The chaos at Byju’s has forced “the entire ecosystem to think about what could be wrong in every portfolio company,” said Reddy, whose firm backs Byju’s rival Unacademy, as well as scores of consumer startups including delivery firm Dunzo and gadget marketplace Cashify. “You get these questions from your investors as well.”

A Byju’s representative said the company didn’t have an immediate comment. Byju’s was valued at $22 billion late last year. Last month, one of its main investors, Prosus NV, slashed the value of its stake in a move that pegged Byju’s total valuation at about $5.1 billion.

The perceived mis-steps in governance resulted from a venture capital boom that lasted through 2021. Funding has dried up since as slowing economies, rising interest rates and higher levels of inflation prompted venture investors to pull back.

Indian startups raised $5.4 billion in the first half of 2023, a decline of more than 70% from the same period last year, according to Tracxn Technologies. Already in 2022, funding dropped to about $27 billion from $43 billion in 2021.
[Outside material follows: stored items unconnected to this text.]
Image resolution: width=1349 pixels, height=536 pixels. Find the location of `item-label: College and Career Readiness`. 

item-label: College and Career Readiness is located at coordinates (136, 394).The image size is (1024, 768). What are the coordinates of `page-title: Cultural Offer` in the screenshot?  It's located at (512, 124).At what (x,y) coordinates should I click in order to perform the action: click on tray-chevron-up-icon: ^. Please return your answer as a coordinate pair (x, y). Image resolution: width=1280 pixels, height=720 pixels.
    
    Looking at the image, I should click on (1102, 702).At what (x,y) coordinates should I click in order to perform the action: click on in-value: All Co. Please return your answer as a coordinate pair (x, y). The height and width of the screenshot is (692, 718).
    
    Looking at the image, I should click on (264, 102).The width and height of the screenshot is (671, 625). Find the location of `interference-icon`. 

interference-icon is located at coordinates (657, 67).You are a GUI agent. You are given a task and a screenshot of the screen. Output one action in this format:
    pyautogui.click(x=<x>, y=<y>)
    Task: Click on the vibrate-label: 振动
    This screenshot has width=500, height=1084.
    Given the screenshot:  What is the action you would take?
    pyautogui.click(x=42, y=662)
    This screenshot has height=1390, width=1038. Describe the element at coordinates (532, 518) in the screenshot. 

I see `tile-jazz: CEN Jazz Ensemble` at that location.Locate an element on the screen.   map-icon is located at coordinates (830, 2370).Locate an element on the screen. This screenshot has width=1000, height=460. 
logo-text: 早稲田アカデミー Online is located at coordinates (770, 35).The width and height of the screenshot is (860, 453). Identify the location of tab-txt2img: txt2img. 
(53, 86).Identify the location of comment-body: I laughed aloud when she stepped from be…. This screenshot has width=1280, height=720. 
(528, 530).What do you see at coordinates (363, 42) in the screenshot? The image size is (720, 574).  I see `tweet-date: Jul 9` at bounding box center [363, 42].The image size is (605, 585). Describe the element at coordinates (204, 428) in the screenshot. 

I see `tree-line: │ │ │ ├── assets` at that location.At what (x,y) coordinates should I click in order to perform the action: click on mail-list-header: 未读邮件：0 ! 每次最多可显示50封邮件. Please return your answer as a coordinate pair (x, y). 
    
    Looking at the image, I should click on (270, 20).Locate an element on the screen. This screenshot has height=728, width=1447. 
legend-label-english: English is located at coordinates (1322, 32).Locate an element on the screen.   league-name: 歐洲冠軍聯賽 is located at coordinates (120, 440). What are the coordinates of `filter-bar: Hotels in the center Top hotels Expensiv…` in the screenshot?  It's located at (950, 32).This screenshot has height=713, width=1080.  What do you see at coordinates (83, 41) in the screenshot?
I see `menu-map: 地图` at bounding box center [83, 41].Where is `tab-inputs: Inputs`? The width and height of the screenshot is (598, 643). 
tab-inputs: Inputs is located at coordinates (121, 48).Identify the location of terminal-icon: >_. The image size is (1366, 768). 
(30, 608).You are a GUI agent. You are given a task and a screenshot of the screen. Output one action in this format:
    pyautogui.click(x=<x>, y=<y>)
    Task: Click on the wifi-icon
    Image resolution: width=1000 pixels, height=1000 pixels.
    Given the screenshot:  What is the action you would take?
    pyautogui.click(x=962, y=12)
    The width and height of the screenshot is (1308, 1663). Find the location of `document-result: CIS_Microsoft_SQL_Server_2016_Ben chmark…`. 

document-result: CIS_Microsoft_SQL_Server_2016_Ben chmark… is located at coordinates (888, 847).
“There is very little early-stage investing happening right now,” Reddy said. Blume, based in India’s financial capital of Mumbai, typically provides seed funding to upstarts.

That cautiousness dovetails with several small startups shutting down amid the funding winter. Investors have become more prudent and firms such as Blume are wary of writing a cheque for just “another e-commerce, marketplace or influencer marketing idea,” Reddy said.

--With assistance from Sankalp Phartiyal.